Supplied passage:
·····

Architecting LLM Powered Software

· 1033 words · 5 minute read

The first wave of LLM apps were famously looked down upon as “gpt wrappers”. Single prompt templates generating simple text. But if you’re building an AI first application, you need an AI design approach. And that’s the moat. You combine the engineering approaches to create a new generation of software. A software that is more natural and more human. Or can process human generated knowledge.

There is a lot of hype around AI and Large Language Models. At one side some argue this is yet another wave and will die out. On the other side, some believe that AGI is here and we’re doomed. But the magic is happening somewhere in between. We already see that in certain industries LLM tools have gone mainstream. A lot of software engineers already use ChatGPT and Github Copilot as coding assistant and this has brought them huge productivity gains. The same ideas are now flowing into many other industries and new products are popping up every day.

At its core, an LLM is a text engine. You send text in (prompt) and get text back (output). The common use case is building conversational and chat apps. These apps have been largely built and deployed in 2023. However, a lot more can be done with LLMs. Due to their natural language processing capabilities, LLMs can be used to automate or enance processess that are usually done by humans.

From a practical perspective, it is yet not very straightforward to build LLM powered applications. If you’re new to the space you may get overwhelmed by jargons such as RAG, embeddings, chaining, hallucinations etc. Also, when building LLM apps, you’re moving away from building deterministic software to probabilistic software. Engineers are not used to that and LLMs famously make up random stuff due to their probabilistic architecture.

·····

Dataset excerpts:

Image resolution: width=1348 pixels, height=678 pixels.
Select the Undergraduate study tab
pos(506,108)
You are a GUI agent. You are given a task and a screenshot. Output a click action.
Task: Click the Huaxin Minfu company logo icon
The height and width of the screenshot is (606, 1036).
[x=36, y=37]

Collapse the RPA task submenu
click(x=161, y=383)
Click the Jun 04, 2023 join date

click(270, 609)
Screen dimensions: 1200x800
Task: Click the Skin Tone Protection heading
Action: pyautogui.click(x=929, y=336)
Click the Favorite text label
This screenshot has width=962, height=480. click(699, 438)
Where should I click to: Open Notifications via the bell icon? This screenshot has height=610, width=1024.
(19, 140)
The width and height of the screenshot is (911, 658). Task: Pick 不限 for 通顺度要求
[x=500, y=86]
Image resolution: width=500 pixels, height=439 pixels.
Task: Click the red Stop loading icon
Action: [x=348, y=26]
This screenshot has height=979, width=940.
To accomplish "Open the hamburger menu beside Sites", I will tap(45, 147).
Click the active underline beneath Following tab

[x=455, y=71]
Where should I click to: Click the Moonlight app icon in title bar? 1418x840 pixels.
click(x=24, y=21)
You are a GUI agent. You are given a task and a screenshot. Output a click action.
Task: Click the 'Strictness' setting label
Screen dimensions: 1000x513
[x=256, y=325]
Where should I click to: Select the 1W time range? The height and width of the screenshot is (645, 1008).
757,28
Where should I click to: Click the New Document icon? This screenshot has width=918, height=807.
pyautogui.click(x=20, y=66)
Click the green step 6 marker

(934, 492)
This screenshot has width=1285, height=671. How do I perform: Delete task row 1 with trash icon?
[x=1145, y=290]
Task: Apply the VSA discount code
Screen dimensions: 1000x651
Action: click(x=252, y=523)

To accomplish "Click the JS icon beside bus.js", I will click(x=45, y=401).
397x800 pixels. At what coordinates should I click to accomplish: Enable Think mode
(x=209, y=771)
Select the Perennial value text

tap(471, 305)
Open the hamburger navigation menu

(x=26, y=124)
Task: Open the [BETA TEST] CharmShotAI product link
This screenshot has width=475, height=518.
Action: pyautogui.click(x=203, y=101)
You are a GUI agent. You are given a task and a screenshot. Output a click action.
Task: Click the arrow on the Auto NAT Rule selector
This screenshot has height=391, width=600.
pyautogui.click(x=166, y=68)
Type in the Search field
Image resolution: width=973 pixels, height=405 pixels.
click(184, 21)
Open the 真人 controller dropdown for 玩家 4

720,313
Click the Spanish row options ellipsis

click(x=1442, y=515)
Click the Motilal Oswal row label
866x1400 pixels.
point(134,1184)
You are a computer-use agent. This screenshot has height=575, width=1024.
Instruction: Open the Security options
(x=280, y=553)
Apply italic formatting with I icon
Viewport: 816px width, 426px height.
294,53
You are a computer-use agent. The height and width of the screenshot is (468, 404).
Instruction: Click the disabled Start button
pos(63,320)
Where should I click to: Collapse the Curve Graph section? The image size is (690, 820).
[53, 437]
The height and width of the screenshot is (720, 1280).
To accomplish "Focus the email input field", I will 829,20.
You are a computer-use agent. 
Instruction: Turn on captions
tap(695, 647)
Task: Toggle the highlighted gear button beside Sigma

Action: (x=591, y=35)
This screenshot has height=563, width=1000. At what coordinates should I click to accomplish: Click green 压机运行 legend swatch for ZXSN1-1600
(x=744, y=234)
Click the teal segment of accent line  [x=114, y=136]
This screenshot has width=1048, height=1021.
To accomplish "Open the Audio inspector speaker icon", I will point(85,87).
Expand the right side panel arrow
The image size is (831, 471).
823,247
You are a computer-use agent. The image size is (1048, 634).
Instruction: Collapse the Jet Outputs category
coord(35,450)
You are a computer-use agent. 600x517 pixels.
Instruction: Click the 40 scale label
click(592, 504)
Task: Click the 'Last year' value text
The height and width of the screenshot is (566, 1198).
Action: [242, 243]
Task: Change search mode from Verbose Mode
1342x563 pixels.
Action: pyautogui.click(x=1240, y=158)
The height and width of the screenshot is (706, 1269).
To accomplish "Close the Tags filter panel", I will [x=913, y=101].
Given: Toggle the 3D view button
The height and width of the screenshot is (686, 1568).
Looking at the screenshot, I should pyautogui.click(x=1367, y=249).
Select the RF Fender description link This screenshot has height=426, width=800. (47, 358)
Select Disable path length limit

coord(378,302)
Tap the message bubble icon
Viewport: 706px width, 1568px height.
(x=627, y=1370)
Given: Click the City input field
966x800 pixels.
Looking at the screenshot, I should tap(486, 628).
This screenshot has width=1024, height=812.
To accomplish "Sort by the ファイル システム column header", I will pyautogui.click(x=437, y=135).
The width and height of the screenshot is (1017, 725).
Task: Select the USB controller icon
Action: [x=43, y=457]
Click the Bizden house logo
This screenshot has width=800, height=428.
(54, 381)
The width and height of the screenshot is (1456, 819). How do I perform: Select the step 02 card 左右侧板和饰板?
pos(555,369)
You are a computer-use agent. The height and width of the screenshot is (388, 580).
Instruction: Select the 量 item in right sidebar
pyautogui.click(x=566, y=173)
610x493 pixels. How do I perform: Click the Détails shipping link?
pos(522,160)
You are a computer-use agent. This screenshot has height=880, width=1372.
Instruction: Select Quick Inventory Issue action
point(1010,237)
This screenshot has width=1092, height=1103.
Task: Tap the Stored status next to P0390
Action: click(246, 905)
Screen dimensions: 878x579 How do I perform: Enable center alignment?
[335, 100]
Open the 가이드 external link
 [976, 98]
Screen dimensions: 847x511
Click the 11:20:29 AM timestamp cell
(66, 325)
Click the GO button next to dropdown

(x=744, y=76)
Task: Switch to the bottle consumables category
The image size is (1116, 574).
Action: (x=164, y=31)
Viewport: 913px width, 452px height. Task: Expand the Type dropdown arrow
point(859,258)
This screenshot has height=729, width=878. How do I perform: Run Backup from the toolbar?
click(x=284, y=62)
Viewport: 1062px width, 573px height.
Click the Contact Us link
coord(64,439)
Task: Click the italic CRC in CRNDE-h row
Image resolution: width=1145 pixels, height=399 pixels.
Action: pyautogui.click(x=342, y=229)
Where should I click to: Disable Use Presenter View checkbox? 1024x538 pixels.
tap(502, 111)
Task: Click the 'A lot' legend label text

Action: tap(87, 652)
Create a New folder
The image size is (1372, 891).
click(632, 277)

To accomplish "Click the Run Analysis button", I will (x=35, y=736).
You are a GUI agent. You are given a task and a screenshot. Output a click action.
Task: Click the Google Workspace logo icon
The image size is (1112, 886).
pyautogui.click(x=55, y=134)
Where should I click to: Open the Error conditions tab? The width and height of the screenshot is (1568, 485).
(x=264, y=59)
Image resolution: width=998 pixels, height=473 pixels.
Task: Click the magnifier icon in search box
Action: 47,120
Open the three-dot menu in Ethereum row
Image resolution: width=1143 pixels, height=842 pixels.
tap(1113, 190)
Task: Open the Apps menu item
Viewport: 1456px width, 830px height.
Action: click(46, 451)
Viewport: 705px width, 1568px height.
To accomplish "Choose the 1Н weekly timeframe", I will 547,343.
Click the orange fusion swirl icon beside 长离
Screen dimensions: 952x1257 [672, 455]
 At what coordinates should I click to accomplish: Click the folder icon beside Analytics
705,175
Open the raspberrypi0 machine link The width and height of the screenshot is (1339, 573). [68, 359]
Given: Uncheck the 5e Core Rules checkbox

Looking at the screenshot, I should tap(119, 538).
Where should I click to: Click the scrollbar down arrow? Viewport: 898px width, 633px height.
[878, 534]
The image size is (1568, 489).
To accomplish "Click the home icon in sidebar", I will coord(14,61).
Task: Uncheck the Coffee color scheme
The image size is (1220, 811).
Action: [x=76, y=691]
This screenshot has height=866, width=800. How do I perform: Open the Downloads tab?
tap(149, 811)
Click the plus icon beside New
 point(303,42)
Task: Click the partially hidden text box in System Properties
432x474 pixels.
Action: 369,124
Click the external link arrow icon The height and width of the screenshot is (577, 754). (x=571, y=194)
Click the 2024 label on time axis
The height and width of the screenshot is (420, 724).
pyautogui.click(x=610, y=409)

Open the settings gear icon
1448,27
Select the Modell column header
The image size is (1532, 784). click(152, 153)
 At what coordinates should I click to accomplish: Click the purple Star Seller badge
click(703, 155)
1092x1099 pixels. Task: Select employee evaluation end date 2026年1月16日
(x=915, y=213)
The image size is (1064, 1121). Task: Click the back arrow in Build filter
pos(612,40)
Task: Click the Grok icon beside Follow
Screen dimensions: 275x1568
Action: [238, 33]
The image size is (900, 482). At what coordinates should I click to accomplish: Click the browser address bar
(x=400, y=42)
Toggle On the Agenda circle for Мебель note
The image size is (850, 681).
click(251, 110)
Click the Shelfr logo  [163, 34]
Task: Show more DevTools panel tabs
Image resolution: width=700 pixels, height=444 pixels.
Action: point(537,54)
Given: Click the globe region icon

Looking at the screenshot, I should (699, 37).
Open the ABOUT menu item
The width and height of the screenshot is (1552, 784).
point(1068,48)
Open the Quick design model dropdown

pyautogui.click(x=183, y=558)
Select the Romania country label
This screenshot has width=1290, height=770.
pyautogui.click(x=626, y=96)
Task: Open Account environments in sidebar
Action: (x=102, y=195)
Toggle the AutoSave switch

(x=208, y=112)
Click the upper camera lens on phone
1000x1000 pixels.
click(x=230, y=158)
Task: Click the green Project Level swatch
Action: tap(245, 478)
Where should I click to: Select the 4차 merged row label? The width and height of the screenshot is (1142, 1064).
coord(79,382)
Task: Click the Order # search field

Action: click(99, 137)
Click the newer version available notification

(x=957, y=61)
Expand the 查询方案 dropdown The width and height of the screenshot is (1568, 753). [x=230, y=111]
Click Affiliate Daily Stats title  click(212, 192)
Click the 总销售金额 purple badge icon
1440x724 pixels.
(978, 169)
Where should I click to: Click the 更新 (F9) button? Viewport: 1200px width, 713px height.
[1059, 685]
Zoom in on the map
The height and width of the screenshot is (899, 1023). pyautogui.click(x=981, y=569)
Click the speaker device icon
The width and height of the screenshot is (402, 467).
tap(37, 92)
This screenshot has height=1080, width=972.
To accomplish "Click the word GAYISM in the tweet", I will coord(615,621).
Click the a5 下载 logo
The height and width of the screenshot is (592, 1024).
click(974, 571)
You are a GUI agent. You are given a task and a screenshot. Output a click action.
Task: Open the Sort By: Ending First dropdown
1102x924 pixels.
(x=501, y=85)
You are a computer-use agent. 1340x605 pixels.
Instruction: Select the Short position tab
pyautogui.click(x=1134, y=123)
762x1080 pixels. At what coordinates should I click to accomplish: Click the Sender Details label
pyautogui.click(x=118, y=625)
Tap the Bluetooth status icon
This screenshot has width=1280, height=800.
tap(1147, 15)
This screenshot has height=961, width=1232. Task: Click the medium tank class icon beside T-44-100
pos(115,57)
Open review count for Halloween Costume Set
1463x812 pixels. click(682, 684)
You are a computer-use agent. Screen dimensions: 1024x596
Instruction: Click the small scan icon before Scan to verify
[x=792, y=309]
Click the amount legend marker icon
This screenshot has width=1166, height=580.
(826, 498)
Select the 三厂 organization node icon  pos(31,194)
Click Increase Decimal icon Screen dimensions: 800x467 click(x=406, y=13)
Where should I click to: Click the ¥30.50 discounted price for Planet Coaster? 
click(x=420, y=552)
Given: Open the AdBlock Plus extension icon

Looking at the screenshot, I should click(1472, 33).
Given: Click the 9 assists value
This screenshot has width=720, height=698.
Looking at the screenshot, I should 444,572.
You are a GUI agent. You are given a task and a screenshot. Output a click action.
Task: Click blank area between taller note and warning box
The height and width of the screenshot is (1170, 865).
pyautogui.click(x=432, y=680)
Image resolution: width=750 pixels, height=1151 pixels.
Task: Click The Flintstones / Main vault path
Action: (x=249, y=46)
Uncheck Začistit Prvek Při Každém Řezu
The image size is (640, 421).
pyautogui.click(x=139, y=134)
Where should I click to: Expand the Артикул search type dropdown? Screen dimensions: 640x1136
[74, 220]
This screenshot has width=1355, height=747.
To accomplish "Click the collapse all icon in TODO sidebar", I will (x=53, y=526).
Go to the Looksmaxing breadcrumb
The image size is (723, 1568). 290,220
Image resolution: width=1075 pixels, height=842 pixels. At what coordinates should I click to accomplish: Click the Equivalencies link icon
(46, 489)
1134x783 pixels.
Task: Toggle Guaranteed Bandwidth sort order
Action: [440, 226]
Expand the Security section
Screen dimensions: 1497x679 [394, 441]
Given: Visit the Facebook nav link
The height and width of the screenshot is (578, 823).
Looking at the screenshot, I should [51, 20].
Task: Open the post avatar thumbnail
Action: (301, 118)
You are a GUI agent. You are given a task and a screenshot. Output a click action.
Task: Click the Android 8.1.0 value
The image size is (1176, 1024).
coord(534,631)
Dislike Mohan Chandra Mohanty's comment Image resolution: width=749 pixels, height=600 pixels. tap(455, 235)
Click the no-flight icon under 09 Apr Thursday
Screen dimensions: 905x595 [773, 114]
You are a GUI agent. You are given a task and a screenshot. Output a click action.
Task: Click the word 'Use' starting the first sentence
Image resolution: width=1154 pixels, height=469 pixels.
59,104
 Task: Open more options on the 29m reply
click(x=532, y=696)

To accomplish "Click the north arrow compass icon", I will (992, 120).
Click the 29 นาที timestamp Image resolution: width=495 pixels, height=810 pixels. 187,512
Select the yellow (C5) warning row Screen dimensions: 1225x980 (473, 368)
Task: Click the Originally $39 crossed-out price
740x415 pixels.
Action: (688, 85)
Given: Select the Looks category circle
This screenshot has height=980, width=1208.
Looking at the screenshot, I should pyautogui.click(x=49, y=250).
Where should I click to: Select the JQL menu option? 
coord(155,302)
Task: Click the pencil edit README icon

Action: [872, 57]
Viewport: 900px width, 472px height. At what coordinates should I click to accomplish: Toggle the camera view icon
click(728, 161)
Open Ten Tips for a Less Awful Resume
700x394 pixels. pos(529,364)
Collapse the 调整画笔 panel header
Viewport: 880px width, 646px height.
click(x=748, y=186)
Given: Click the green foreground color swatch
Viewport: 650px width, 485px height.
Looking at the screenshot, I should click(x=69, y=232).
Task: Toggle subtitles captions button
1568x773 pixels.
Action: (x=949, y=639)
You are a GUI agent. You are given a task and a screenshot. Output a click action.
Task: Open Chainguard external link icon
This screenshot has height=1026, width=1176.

·····

Requirement: In the article on architecting LLM-powered software, which two tools do many software engineers already use as coding assistants?

Your solution: ChatGPT and Github Copilot.